→ **Texto de lectura**:

■ ■ ■ ■ ■ ■ ■

Hermosillo: cuando el Sur no es suficiente

¡Yo estuve en el ejército cuando mataron al general Barragán!, me dijo Antonio Rodríguez eufórico, quizá porque se sentía contento de tenerme como audiencia, o sería el alcohol que lo animaba; mientras lo escuchaba me preguntaba si la invalidez de su pierna se debería a alguna herida de guerra. Estábamos sentados en una pequeña barda del parque Madero, en el centro de Hermosillo, muy cerca de la calle Jesús García. Ellos eran cuatro, todos del estado de Guerrero.

Poco tiempo atrás alguien me preguntó acerca de las personas que andan en las calles de Hermosillo, pertenecientes a estados del sur de la República, ¿qué sabía yo de ellos? Pues no mucho más de lo que había visto: mujeres llevando a cuestas un niño dormido, pidiendo limosna en los cruceros, hombres vendiendo artículos chinos o con trajes prehispánicos bailando al ritmo de una flauta. Fuera de eso, solo podía suponer que la pobreza los trajo al norte en busca de fortuna.

■ ■ ■ ■ ■ ■ ■

→ **Segmento de datos**:
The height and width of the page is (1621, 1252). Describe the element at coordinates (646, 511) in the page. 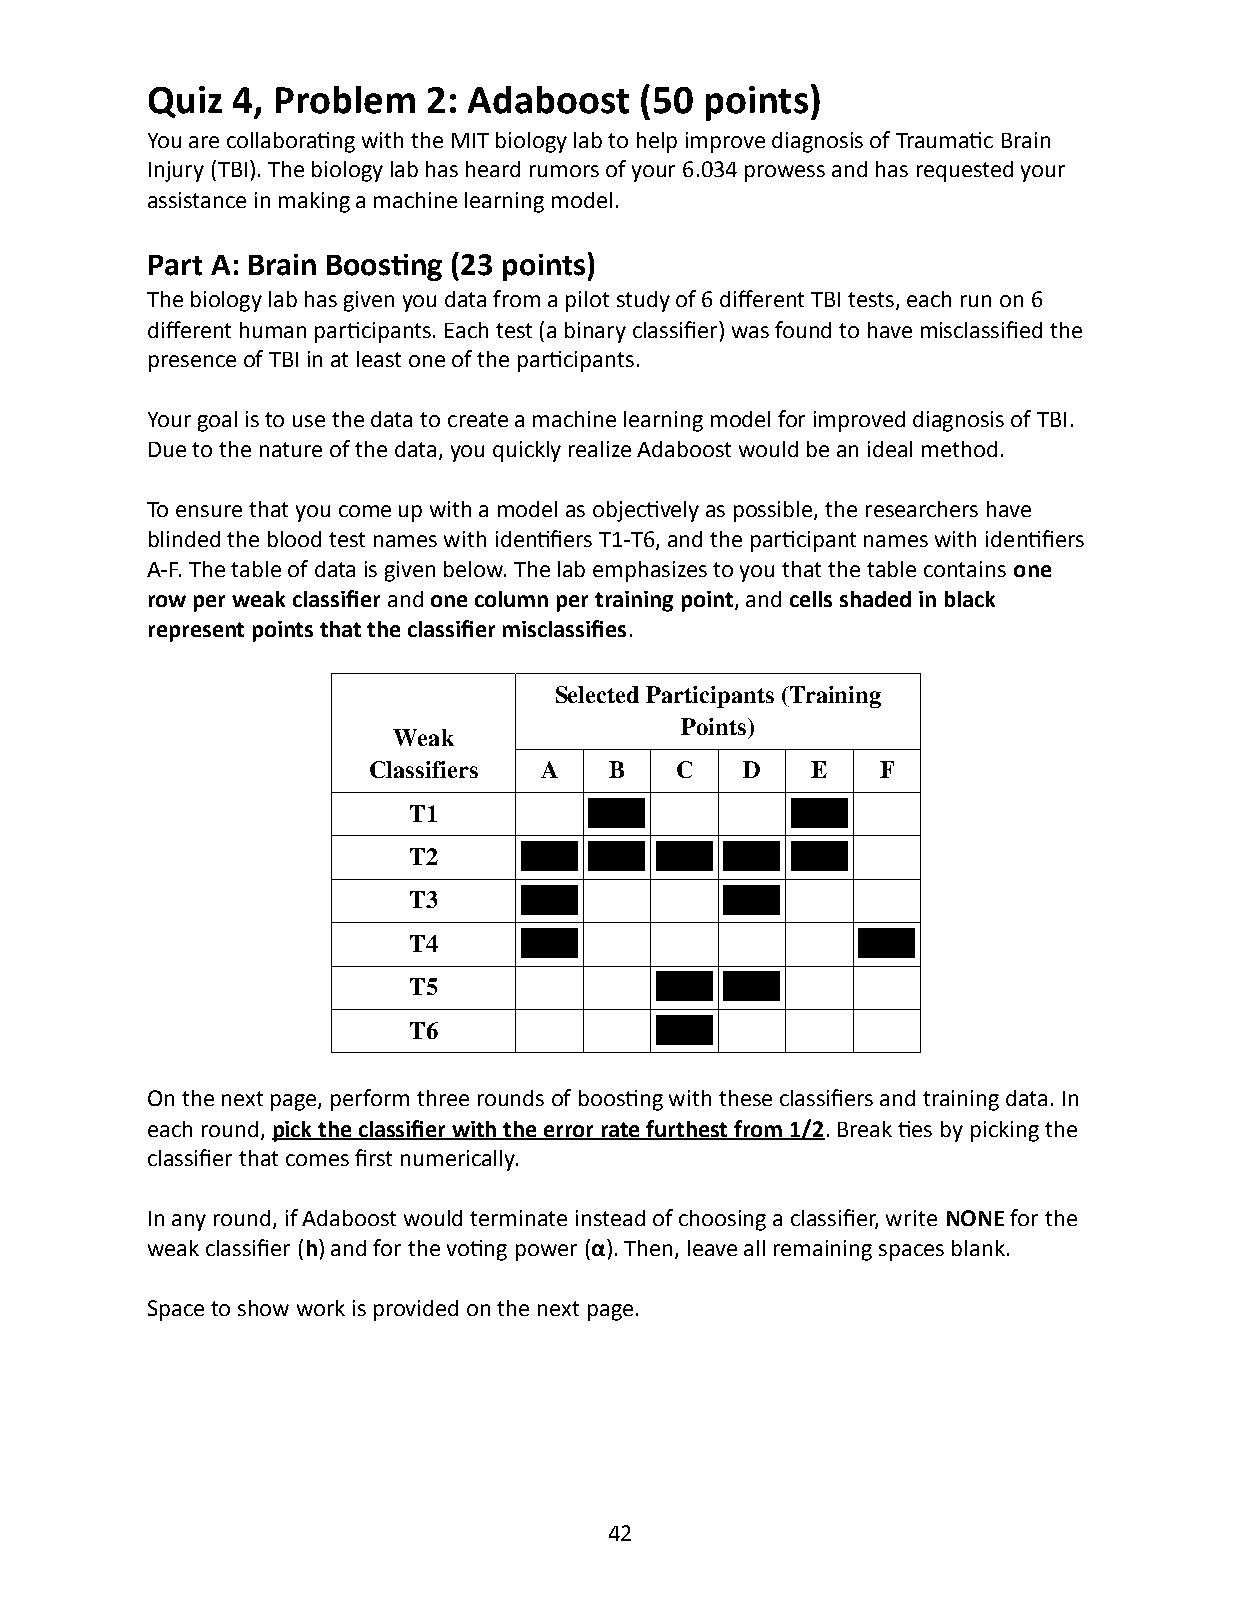

I see `objectively` at that location.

■ ■ ■ ■ ■ ■ ■

→ **Ejercicio breve 1**:
En el texto de lectura sobre Hermosillo, ¿de qué estado eran los cuatro hombres sentados en el parque Madero?
→ **Ejercicio breve 2**:
¿Cómo se traduce al inglés la oración «Ellos eran cuatro, todos del estado de Guerrero.», tomada del texto de lectura sobre Hermosillo?
→ **Ejercicio breve 3**:
Retoma el texto de lectura sobre la gente del sur que vive en las calles de Hermosillo y continúalo después de su última oración.

→ **Respuesta 1**:
Eran del estado de Guerrero.

→ **Respuesta 2**:
There were four of them, all from the state of Guerrero.

→ **Respuesta 3**:
Aquel día tuve la mañana desocupada. Salí de casa con intenciones de conocer a una de estas personas escapistas del hambre. Anduve por los bulevares en los que anteriormente los había mirado, pero no tuve suerte. Recordé que el Parque Madero es el alojamiento de los desamparados y me fui allá.

Al bajar del auto eché una mirada alrededor, tratando de detectar a alguien con rasgos sureños, pero no vi más que ancianos tomando el sol en las bancas, gente haciendo ejercicio, parejitas besándose y uno que otro vendedor. Esperé en una banca alrededor de diez minutos pero me desesperé y caminé al centro, seguro ahí encontraba a alguien. Pero no.

Cuando regresaba al Parque Madero, media hora después, pasé por un albergue por la calle Jesús García, cerca del parque; estaba cerrado y un letrero señalaba el horario de atención: de 6 de la tarde a 7 de la mañana, es decir que los desamparados solo pueden dormir ahí y a las siete deben irse.

Seguí mi camino al parque.

Noté que había varios bultos tirados en las maceteras del parque, envueltos en cobijas; seguramente era la gente que se hospedaba en el albergue y seguía su sueño ahí. Busqué prospectos para entablar charla, pero muchos estaban dormidos y otros demasiado ebrios.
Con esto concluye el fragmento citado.